GitHub's language bar shows this repo as Haskell because github-linguist doesn't know Rail exists yet. A PR is in flight to fix that. In the meantime: this is a Rail codebase.

tests: 98/98 self-hosting bench: 14/30 backends: 4 GC: ARM64 asm dependencies: 0 License: BSL 1.1

Rail compiles itself. Then it teaches machines to write Rail. Then it runs real-time GPU physics and trains neural networks to be the physics.
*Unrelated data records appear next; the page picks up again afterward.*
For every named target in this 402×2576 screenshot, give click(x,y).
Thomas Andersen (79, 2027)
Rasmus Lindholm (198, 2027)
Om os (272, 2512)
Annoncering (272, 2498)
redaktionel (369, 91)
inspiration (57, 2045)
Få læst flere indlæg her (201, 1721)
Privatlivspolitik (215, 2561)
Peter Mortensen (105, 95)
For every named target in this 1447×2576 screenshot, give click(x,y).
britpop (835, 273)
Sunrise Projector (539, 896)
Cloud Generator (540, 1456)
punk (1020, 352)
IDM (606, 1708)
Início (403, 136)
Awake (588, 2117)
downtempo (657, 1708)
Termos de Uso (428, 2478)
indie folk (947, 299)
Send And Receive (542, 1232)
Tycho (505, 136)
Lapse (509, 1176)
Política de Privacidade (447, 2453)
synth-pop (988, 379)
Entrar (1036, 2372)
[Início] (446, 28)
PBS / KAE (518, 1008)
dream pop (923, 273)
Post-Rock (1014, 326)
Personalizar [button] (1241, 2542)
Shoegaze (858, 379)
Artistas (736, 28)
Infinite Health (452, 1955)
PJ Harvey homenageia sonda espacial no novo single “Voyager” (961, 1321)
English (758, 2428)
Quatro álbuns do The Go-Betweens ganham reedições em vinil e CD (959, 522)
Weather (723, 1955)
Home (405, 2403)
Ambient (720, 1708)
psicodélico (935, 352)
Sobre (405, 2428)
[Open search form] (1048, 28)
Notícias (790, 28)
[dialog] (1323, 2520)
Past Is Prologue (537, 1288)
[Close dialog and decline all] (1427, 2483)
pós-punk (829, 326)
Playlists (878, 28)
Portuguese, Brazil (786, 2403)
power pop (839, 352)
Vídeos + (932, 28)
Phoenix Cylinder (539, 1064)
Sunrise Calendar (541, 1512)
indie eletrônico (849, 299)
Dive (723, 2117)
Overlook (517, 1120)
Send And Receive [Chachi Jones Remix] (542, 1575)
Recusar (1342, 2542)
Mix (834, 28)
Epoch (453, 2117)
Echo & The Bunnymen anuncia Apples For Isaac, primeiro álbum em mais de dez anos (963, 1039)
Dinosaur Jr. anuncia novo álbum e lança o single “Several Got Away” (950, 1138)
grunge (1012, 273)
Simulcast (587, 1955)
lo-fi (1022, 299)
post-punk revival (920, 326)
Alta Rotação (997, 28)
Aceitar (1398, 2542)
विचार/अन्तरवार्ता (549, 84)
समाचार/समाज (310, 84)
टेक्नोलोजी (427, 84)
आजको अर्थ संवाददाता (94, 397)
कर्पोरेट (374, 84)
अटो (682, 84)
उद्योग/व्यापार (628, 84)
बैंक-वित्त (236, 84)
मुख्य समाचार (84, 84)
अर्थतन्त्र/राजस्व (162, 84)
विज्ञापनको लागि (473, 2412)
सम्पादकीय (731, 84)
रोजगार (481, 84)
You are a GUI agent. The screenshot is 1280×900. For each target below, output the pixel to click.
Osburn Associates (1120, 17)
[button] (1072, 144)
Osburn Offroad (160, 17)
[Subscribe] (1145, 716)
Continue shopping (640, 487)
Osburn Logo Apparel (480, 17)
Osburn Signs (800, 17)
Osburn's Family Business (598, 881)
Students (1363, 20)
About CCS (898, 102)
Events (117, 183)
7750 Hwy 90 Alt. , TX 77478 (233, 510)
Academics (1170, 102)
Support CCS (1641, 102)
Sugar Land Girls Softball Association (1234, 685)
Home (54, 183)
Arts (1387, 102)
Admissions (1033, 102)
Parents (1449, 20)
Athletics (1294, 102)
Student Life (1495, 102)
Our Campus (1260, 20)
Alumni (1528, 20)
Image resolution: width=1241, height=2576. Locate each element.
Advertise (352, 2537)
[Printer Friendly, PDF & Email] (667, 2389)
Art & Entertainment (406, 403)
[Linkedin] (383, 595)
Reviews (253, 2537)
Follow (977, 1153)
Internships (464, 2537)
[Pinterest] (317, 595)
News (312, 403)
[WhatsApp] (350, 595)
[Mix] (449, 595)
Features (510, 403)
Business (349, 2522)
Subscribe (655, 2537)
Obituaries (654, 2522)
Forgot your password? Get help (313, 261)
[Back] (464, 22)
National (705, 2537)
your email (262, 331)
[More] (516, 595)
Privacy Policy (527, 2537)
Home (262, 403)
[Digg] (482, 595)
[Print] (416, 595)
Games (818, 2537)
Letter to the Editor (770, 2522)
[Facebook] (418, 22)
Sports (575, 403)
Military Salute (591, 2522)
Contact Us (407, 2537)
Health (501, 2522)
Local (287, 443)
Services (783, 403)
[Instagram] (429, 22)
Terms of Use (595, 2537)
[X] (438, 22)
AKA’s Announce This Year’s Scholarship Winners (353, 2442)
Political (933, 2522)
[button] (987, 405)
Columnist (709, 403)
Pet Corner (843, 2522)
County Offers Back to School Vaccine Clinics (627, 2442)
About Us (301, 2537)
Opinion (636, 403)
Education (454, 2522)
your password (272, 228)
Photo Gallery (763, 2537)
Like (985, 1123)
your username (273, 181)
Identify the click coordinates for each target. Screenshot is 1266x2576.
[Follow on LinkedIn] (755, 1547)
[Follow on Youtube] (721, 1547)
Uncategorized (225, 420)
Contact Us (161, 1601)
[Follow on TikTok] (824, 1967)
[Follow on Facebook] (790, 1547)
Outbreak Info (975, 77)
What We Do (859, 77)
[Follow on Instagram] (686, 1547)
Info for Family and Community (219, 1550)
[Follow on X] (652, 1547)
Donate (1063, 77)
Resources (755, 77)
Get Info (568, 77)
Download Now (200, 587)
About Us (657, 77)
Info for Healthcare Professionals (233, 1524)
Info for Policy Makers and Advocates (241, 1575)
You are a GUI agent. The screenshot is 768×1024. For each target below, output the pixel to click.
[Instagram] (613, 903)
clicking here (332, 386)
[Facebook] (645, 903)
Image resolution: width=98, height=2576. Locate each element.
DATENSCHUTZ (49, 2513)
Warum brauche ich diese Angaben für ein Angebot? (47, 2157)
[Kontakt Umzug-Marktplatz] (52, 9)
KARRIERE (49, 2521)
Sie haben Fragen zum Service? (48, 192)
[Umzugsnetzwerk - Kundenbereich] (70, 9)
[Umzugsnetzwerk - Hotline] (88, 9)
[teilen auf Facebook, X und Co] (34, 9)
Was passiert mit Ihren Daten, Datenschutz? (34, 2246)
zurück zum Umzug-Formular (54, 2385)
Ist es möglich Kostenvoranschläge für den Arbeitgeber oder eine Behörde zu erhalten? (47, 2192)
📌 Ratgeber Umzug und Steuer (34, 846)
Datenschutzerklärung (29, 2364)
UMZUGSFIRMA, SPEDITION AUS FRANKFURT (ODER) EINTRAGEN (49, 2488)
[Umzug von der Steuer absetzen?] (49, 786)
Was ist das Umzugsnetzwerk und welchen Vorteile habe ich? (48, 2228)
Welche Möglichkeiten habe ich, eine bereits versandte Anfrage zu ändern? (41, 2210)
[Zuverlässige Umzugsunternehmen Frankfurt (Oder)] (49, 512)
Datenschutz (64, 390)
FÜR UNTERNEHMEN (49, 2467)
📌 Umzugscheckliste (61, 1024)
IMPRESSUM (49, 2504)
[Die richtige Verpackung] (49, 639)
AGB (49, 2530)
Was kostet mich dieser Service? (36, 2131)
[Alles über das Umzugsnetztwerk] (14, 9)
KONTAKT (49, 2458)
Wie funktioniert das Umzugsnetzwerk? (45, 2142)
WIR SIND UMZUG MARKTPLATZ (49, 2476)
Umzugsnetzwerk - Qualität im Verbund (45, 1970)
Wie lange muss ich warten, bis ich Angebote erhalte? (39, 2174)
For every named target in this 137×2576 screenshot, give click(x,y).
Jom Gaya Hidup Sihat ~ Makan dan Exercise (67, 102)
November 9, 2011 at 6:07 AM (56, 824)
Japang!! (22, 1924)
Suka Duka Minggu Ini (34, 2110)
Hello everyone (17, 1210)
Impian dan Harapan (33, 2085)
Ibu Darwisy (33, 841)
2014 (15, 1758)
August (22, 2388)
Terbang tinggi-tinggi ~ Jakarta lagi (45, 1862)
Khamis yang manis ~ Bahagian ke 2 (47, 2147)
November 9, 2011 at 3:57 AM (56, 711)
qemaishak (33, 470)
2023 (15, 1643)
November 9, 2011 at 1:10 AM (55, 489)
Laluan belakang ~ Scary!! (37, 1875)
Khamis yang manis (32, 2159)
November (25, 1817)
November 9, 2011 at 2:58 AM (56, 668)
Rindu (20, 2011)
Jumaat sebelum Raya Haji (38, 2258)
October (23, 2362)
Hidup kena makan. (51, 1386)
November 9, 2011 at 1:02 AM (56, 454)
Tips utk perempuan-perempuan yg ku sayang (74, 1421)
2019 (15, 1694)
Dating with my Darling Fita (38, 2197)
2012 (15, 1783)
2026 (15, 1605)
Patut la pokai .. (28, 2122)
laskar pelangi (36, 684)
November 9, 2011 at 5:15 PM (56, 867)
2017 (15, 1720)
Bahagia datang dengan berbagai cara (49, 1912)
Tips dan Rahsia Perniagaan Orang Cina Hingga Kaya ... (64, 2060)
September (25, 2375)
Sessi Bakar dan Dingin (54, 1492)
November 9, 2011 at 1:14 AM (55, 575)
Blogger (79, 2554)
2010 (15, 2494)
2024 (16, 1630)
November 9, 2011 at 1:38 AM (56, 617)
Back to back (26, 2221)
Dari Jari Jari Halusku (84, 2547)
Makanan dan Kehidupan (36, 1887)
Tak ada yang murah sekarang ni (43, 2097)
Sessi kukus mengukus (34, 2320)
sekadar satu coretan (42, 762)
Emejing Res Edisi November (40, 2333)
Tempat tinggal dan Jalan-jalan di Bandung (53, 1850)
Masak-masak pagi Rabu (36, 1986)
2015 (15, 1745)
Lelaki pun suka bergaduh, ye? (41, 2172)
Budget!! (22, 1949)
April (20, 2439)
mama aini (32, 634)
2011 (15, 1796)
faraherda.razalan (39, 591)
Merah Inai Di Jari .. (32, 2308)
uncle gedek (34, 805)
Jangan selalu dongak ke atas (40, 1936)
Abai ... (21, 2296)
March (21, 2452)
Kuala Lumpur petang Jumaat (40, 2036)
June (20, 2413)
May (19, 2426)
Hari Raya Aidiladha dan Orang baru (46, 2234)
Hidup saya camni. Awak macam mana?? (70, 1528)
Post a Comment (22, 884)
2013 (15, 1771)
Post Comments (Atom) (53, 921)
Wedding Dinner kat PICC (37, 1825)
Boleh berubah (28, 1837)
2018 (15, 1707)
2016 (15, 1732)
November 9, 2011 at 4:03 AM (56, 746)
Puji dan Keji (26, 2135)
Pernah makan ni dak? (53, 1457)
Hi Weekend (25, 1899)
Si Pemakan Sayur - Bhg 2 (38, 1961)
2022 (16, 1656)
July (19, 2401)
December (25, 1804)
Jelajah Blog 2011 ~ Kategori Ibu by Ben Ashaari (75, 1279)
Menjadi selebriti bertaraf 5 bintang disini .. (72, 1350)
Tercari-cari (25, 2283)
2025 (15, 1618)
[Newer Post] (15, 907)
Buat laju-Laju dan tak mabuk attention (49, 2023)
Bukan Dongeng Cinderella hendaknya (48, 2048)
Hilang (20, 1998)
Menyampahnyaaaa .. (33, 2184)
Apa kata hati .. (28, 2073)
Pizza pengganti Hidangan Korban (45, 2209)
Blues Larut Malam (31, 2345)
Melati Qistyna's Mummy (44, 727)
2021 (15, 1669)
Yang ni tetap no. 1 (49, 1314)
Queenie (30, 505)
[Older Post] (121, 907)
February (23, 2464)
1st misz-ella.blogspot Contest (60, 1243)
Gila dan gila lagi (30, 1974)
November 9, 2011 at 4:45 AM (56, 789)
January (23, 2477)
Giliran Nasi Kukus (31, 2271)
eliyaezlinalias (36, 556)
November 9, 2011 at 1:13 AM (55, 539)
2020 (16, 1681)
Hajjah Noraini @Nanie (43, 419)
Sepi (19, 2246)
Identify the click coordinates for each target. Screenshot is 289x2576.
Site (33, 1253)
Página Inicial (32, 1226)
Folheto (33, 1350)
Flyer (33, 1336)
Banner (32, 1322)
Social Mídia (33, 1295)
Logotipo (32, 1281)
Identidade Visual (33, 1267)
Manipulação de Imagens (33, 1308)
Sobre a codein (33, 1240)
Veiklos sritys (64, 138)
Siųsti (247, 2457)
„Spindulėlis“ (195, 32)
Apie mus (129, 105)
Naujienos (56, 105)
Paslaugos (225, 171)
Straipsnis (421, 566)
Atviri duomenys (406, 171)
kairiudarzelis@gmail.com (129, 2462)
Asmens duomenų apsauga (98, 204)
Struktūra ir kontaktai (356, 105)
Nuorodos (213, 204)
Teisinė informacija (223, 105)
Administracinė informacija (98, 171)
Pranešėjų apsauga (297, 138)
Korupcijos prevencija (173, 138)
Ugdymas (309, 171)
-- This is the entire bootstrap:
./rail_native self && cp /tmp/rail_self ./rail_native

-- 4,687 lines of Rail compile to a 729K ARM64 binary.
-- That binary compiles the compiler again.
-- The output is byte-identical. Fixed point.
-- Zero C dependencies. GC in assembly. Everything is Rail.

Install

git clone https://github.com/zemo-g/rail
cd rail
./rail_native run examples/hello.rail

Apple Silicon (ARM64 macOS). Linux ARM64 and x86_64 cross-compilation supported.

Rebuild from source

./rail_native self                    # self-compile → /tmp/rail_self
cp /tmp/rail_self ./rail_native       # install
./rail_native self                    # compile again — must be byte-identical
./rail_native test                    # 98/98

Usage

./rail_native <file.rail>             # compile to /tmp/rail_out
./rail_native run <file.rail>         # compile + execute
./rail_native test                    # 98/98 test suite
./rail_native self                    # self-compile (fixed point)
./rail_native x86 <file.rail>        # cross-compile to x86_64 Linux
./rail_native linux <file.rail>       # cross-compile to Linux ARM64

The Language

-- Functions (defined before main)
double x = x * 2
add a b = a + b

-- Algebraic data types + pattern matching
type Option = | Some x | None

getOr opt = match opt
  | Some x -> x
  | None -> 0

-- Main returns an integer
main =
  let _ = print (show (getOr (Some 42)))
  0
-- Compiler patterns: expression evaluator
type Expr = | Num x | Add a b | Mul a b

eval e = match e
  | Num x -> x
  | Add a b -> eval a + eval b
  | Mul a b -> eval a * eval b

main =
  let _ = print (show (eval (Add (Num 3) (Mul (Num 4) (Num 5)))))
  0
-- Output: 23
-- Higher-order: fold, map, filter, pipes
gt3 x = if x > 3 then true else false
add a b = a + b
inc x = x + 1

main =
  let _ = print (show (fold add 0 (range 101)))       -- 5050
  let _ = print (show (length (filter gt3 [1,2,3,4,5,6])))  -- 3
  let r = 3 |> inc |> double                           -- 8
  let _ = print (show r)
  0
-- Real I/O: files, shell, string processing
find_key lines key = if length lines == 0 then ""
  else
    let parts = split "=" (head lines)
    if head parts == key then head (tail parts)
    else find_key (tail lines) key

main =
  let _ = write_file "/tmp/config.txt" "host=localhost\nport=8080"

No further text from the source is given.